◆ Work required
Print every record exactly, omitting none.
********
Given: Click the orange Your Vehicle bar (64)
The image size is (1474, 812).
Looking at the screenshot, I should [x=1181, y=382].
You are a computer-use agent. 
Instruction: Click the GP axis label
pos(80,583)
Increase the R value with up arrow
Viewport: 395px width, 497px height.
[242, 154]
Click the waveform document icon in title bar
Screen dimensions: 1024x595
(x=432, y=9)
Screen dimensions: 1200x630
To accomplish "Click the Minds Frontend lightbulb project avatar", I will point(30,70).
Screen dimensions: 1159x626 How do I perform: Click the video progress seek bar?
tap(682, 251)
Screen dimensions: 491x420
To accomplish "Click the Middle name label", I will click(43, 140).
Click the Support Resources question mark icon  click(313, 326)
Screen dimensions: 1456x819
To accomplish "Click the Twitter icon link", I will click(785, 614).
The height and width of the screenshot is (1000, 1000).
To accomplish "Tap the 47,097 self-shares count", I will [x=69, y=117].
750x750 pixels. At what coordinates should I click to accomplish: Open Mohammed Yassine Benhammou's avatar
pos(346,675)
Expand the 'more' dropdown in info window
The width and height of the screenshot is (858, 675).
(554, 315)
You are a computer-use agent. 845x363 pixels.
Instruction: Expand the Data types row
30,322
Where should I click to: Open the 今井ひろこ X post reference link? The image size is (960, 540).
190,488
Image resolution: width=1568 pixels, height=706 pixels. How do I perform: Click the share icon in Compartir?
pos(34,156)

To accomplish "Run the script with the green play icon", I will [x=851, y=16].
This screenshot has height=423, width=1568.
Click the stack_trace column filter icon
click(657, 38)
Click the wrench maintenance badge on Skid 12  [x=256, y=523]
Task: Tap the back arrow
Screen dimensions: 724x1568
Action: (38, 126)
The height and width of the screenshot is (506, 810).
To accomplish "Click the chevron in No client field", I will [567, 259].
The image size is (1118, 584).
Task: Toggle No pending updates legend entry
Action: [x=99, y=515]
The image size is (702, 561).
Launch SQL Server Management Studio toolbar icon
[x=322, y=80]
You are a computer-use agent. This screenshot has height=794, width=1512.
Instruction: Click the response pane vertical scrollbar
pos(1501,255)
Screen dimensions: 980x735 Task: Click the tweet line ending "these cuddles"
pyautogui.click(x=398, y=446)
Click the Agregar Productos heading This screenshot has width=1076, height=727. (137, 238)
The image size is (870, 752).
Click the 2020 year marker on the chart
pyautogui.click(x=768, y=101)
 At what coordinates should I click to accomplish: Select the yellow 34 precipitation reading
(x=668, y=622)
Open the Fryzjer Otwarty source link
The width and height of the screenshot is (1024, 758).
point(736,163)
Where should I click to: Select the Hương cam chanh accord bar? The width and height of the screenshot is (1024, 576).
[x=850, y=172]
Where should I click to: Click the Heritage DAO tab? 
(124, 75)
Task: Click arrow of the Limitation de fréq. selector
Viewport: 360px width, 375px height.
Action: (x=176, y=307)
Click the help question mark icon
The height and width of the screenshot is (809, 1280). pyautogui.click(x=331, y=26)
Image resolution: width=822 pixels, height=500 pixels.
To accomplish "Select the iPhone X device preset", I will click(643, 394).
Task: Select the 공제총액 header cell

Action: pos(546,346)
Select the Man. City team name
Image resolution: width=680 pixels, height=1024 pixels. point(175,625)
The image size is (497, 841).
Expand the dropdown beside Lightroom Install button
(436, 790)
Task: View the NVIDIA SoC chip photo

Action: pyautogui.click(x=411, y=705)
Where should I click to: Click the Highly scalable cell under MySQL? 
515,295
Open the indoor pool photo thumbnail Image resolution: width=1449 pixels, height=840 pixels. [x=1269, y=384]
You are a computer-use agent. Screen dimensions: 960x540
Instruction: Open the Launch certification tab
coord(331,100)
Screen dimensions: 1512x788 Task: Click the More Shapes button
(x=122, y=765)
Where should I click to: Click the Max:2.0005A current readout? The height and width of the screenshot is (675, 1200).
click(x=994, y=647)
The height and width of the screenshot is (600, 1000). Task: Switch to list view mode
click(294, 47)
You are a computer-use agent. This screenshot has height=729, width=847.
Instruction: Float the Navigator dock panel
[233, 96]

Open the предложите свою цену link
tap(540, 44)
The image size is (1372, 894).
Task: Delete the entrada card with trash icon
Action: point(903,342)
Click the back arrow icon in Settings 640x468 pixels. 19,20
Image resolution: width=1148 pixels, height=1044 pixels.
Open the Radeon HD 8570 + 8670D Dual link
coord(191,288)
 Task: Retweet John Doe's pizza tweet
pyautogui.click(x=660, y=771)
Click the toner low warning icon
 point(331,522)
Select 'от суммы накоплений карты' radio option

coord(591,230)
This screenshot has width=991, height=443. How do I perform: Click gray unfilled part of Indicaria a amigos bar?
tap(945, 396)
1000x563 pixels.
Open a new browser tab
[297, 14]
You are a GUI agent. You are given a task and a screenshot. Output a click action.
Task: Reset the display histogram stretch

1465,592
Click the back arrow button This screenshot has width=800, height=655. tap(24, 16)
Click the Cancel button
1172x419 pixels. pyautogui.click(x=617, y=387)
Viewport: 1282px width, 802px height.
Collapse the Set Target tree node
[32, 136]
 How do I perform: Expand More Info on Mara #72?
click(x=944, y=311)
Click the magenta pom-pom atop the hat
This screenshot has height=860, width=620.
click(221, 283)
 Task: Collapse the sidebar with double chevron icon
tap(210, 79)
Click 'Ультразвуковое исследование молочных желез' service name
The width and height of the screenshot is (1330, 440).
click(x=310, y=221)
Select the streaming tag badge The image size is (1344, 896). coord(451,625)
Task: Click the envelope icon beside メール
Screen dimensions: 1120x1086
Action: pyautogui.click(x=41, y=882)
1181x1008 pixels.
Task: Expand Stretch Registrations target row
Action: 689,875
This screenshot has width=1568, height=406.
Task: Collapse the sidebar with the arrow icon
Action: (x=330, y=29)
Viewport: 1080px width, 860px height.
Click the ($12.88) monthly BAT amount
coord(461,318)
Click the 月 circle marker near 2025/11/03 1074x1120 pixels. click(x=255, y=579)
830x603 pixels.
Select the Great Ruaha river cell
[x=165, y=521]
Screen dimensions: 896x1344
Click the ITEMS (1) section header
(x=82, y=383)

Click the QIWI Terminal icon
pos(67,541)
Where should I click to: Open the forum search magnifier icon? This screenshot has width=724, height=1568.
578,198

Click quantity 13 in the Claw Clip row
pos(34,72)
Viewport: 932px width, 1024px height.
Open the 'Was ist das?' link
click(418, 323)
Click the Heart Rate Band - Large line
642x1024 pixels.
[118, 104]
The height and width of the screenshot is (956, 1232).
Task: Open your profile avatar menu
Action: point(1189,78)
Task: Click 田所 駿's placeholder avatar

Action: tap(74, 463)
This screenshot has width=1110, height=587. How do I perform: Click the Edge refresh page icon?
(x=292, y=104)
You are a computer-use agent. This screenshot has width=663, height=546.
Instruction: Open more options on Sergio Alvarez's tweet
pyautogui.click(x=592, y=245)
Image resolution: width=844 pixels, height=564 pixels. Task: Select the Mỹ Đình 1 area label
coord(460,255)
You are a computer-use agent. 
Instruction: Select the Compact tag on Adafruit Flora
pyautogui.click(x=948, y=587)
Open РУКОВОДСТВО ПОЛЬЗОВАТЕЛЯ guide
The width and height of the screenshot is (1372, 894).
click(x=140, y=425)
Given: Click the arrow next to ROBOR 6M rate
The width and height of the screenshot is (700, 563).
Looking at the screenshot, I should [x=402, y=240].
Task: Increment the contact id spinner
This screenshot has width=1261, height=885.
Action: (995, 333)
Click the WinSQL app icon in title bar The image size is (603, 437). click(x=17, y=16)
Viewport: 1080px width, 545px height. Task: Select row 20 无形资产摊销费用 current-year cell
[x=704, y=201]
********
◆ Response for this exercise
Given: Click the orange Your Vehicle bar (64)
The image size is (1474, 812).
Looking at the screenshot, I should [x=1181, y=382].
You are a computer-use agent. 
Instruction: Click the GP axis label
pos(80,583)
Increase the R value with up arrow
Viewport: 395px width, 497px height.
[242, 154]
Click the waveform document icon in title bar
Screen dimensions: 1024x595
(x=432, y=9)
Screen dimensions: 1200x630
To accomplish "Click the Minds Frontend lightbulb project avatar", I will point(30,70).
Screen dimensions: 1159x626 How do I perform: Click the video progress seek bar?
tap(682, 251)
Screen dimensions: 491x420
To accomplish "Click the Middle name label", I will click(43, 140).
Click the Support Resources question mark icon  click(313, 326)
Screen dimensions: 1456x819
To accomplish "Click the Twitter icon link", I will click(785, 614).
The height and width of the screenshot is (1000, 1000).
To accomplish "Tap the 47,097 self-shares count", I will [x=69, y=117].
750x750 pixels. At what coordinates should I click to accomplish: Open Mohammed Yassine Benhammou's avatar
pos(346,675)
Expand the 'more' dropdown in info window
The width and height of the screenshot is (858, 675).
(554, 315)
You are a computer-use agent. 845x363 pixels.
Instruction: Expand the Data types row
30,322
Where should I click to: Open the 今井ひろこ X post reference link? The image size is (960, 540).
190,488
Image resolution: width=1568 pixels, height=706 pixels. How do I perform: Click the share icon in Compartir?
pos(34,156)

To accomplish "Run the script with the green play icon", I will [x=851, y=16].
This screenshot has height=423, width=1568.
Click the stack_trace column filter icon
click(657, 38)
Click the wrench maintenance badge on Skid 12  [x=256, y=523]
Task: Tap the back arrow
Screen dimensions: 724x1568
Action: (38, 126)
The height and width of the screenshot is (506, 810).
To accomplish "Click the chevron in No client field", I will [567, 259].
The image size is (1118, 584).
Task: Toggle No pending updates legend entry
Action: [x=99, y=515]
The image size is (702, 561).
Launch SQL Server Management Studio toolbar icon
[x=322, y=80]
You are a computer-use agent. This screenshot has height=794, width=1512.
Instruction: Click the response pane vertical scrollbar
pos(1501,255)
Screen dimensions: 980x735 Task: Click the tweet line ending "these cuddles"
pyautogui.click(x=398, y=446)
Click the Agregar Productos heading This screenshot has width=1076, height=727. (137, 238)
The image size is (870, 752).
Click the 2020 year marker on the chart
pyautogui.click(x=768, y=101)
 At what coordinates should I click to accomplish: Select the yellow 34 precipitation reading
(x=668, y=622)
Open the Fryzjer Otwarty source link
The width and height of the screenshot is (1024, 758).
point(736,163)
Where should I click to: Select the Hương cam chanh accord bar? The width and height of the screenshot is (1024, 576).
[x=850, y=172]
Where should I click to: Click the Heritage DAO tab? 
(124, 75)
Task: Click arrow of the Limitation de fréq. selector
Viewport: 360px width, 375px height.
Action: (x=176, y=307)
Click the help question mark icon
The height and width of the screenshot is (809, 1280). pyautogui.click(x=331, y=26)
Image resolution: width=822 pixels, height=500 pixels.
To accomplish "Select the iPhone X device preset", I will click(643, 394).
Task: Select the 공제총액 header cell

Action: pos(546,346)
Select the Man. City team name
Image resolution: width=680 pixels, height=1024 pixels. point(175,625)
The image size is (497, 841).
Expand the dropdown beside Lightroom Install button
(436, 790)
Task: View the NVIDIA SoC chip photo

Action: pyautogui.click(x=411, y=705)
Where should I click to: Click the Highly scalable cell under MySQL? 
515,295
Open the indoor pool photo thumbnail Image resolution: width=1449 pixels, height=840 pixels. [x=1269, y=384]
You are a computer-use agent. Screen dimensions: 960x540
Instruction: Open the Launch certification tab
coord(331,100)
Screen dimensions: 1512x788 Task: Click the More Shapes button
(x=122, y=765)
Where should I click to: Click the Max:2.0005A current readout? The height and width of the screenshot is (675, 1200).
click(x=994, y=647)
The height and width of the screenshot is (600, 1000). Task: Switch to list view mode
click(294, 47)
You are a computer-use agent. This screenshot has height=729, width=847.
Instruction: Float the Navigator dock panel
[233, 96]

Open the предложите свою цену link
tap(540, 44)
The image size is (1372, 894).
Task: Delete the entrada card with trash icon
Action: point(903,342)
Click the back arrow icon in Settings 640x468 pixels. 19,20
Image resolution: width=1148 pixels, height=1044 pixels.
Open the Radeon HD 8570 + 8670D Dual link
coord(191,288)
 Task: Retweet John Doe's pizza tweet
pyautogui.click(x=660, y=771)
Click the toner low warning icon
 point(331,522)
Select 'от суммы накоплений карты' radio option

coord(591,230)
This screenshot has width=991, height=443. How do I perform: Click gray unfilled part of Indicaria a amigos bar?
tap(945, 396)
1000x563 pixels.
Open a new browser tab
[297, 14]
You are a GUI agent. You are given a task and a screenshot. Output a click action.
Task: Reset the display histogram stretch

1465,592
Click the back arrow button This screenshot has width=800, height=655. tap(24, 16)
Click the Cancel button
1172x419 pixels. pyautogui.click(x=617, y=387)
Viewport: 1282px width, 802px height.
Collapse the Set Target tree node
[32, 136]
 How do I perform: Expand More Info on Mara #72?
click(x=944, y=311)
Click the magenta pom-pom atop the hat
This screenshot has height=860, width=620.
click(221, 283)
 Task: Collapse the sidebar with double chevron icon
tap(210, 79)
Click 'Ультразвуковое исследование молочных желез' service name
The width and height of the screenshot is (1330, 440).
click(x=310, y=221)
Select the streaming tag badge The image size is (1344, 896). coord(451,625)
Task: Click the envelope icon beside メール
Screen dimensions: 1120x1086
Action: pyautogui.click(x=41, y=882)
1181x1008 pixels.
Task: Expand Stretch Registrations target row
Action: 689,875
This screenshot has width=1568, height=406.
Task: Collapse the sidebar with the arrow icon
Action: (x=330, y=29)
Viewport: 1080px width, 860px height.
Click the ($12.88) monthly BAT amount
coord(461,318)
Click the 月 circle marker near 2025/11/03 1074x1120 pixels. click(x=255, y=579)
830x603 pixels.
Select the Great Ruaha river cell
[x=165, y=521]
Screen dimensions: 896x1344
Click the ITEMS (1) section header
(x=82, y=383)

Click the QIWI Terminal icon
pos(67,541)
Where should I click to: Open the forum search magnifier icon? This screenshot has width=724, height=1568.
578,198

Click quantity 13 in the Claw Clip row
pos(34,72)
Viewport: 932px width, 1024px height.
Open the 'Was ist das?' link
click(418, 323)
Click the Heart Rate Band - Large line
642x1024 pixels.
[118, 104]
The height and width of the screenshot is (956, 1232).
Task: Open your profile avatar menu
Action: point(1189,78)
Task: Click 田所 駿's placeholder avatar

Action: tap(74, 463)
This screenshot has width=1110, height=587. How do I perform: Click the Edge refresh page icon?
(x=292, y=104)
You are a computer-use agent. This screenshot has width=663, height=546.
Instruction: Open more options on Sergio Alvarez's tweet
pyautogui.click(x=592, y=245)
Image resolution: width=844 pixels, height=564 pixels. Task: Select the Mỹ Đình 1 area label
coord(460,255)
You are a computer-use agent. 
Instruction: Select the Compact tag on Adafruit Flora
pyautogui.click(x=948, y=587)
Open РУКОВОДСТВО ПОЛЬЗОВАТЕЛЯ guide
The width and height of the screenshot is (1372, 894).
click(x=140, y=425)
Given: Click the arrow next to ROBOR 6M rate
The width and height of the screenshot is (700, 563).
Looking at the screenshot, I should [x=402, y=240].
Task: Increment the contact id spinner
This screenshot has width=1261, height=885.
Action: (995, 333)
Click the WinSQL app icon in title bar The image size is (603, 437). click(x=17, y=16)
Viewport: 1080px width, 545px height. Task: Select row 20 无形资产摊销费用 current-year cell
[x=704, y=201]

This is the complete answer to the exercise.